As ações hipervalorizadas dos capitalistas da nuvem fazem com que dominem também o capital financeiro. A riqueza de Bezos e Musk, por exemplo, passou de 10 bilhões de dólares em 2010 para 200 bilhões cada em 2021.
A inteligência artificial, os data centers sofisticadíssimos, as startups revolucionárias — todos são adquiridos e comandados pelo novo capital. Os empréstimos baratos, conseguidos nas crises, não foram direcionados para o aumento do capital produtivo propriamente dito, em grande parte, mas sim para o crescimento astronômico do capital financeiro dos proprietários do capital-nuvem.
As crises, com as saídas engendradas pelos bancos centrais, sempre acompanhadas de crescimento exponencial do crédito subsidiado, fizeram com que a lógica do novo mundo fosse comandada por esse capital restrito e exclusivo, levando a grande maioria das firmas e da população a não só trabalhar para eles, mas também a se submeter às suas regras, tornando-se reféns de suas vontades.
Novos ativos digitais como Bitcoins, derivativos e NFTs vão criando espaços que podem consolidar o novo feudalismo, mesmo sem o Estado como regulador.
Isso é assustador. Estaremos chegando ao mundo dos impérios empresariais?

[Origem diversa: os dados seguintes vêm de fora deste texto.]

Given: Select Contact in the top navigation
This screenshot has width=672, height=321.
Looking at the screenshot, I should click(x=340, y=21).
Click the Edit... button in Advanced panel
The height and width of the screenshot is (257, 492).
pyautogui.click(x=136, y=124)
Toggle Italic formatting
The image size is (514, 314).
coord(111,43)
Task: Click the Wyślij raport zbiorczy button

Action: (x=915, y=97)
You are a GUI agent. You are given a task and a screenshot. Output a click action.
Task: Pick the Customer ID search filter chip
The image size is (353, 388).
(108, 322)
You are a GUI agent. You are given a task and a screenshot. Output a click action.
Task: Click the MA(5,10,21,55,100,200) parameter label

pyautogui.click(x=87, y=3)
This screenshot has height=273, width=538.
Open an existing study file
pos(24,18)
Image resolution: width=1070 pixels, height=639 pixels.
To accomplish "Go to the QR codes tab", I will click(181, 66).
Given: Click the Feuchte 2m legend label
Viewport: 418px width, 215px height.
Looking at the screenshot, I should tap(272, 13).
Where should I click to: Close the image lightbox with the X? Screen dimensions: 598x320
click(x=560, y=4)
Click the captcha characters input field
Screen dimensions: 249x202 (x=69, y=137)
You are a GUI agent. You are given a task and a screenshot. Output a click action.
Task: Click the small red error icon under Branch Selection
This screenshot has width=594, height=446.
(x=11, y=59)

Ser servo em um Estado que tem regras mínimas é uma coisa; ser servo num mundo em que as regras são definidas pelas rendas das grandes empresas é um inimaginável pesadelo.

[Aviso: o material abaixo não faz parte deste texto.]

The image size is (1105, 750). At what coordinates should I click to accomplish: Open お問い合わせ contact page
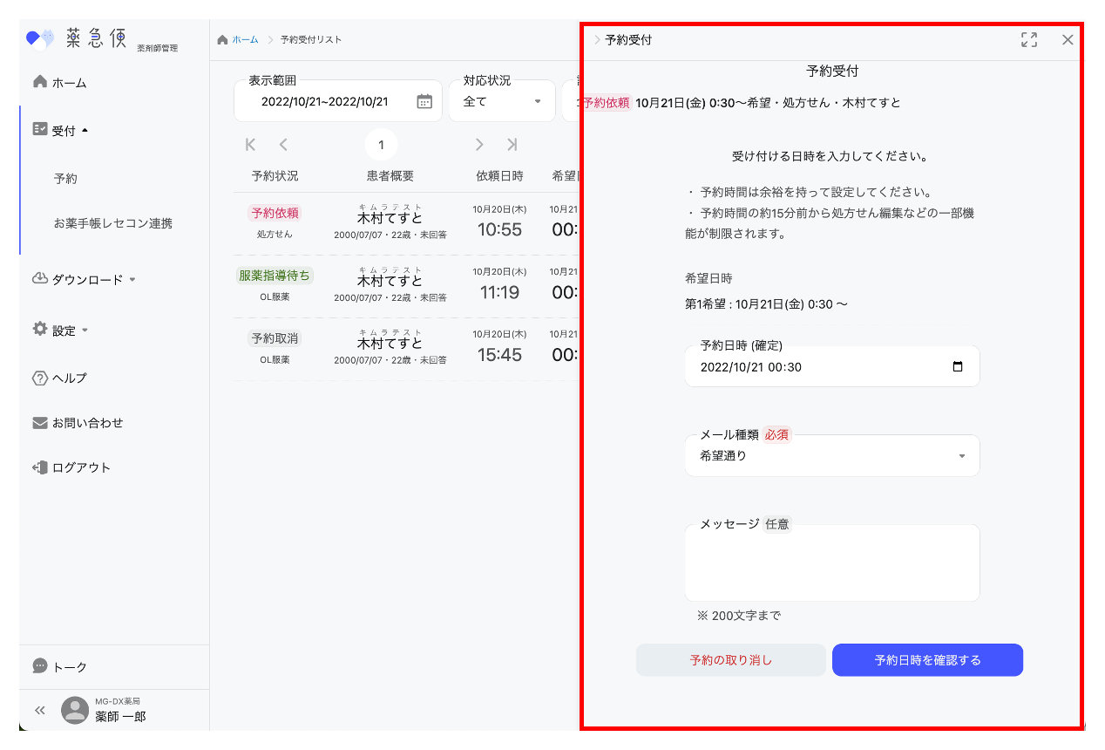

* Yanis Varoufakis é economista e político grego, professor universitário e ex-ministro das Finanças da Grécia (2015). Reconhecido por suas críticas à austeridade e ao sistema financeiro global, tornou-se referência no debate internacional sobre capitalismo, democracia e tecnologia. É autor de diversos livros, entre eles “O Minotauro Global” (2011) e “Technofeudalism: What Killed Capitalism” (2023), obra em que desenvolve o conceito de tecnofeudalismo.

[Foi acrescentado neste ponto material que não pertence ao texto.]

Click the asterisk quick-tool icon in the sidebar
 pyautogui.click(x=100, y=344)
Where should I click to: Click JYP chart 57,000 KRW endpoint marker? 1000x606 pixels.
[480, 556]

Yanis Varoufakis foi um meteórico Ministro da Fazenda da Grécia (de janeiro a julho de 2015). Foi “renunciado” pelo Primeiro Ministro Alexis Tsipras durante a renegociação da dívida grega com a União Europeia, e saiu com a marca de aventureiro e irresponsável. Depois disso não teve mais cargo executivo e tratou de se reinventar como líder da uma ultra-esquerda europeia. Usar o conceito de feudalismo para analisar o fenômeno das “big techs” que aparece 5 ou 6 séculos depois é forçação e a maneira pela qual Varoufakis descreve as “big Techs” como “feudais” é delirante. Só serve mesmo para boicotar os esforços para regulamentar a atuação desses gigantes. Tratei da crise financeira da Grécia, Varoufakis inclusive, em Helga Hoffmann, “Grécia: a festa, a ressaca e as torcidas”, Política Externa, vol.24 no. 1 e 2, jul/dez 2015.
Também penso assim, Helga. Falar em feudalismo a respeito das big techs me parece “especioso”.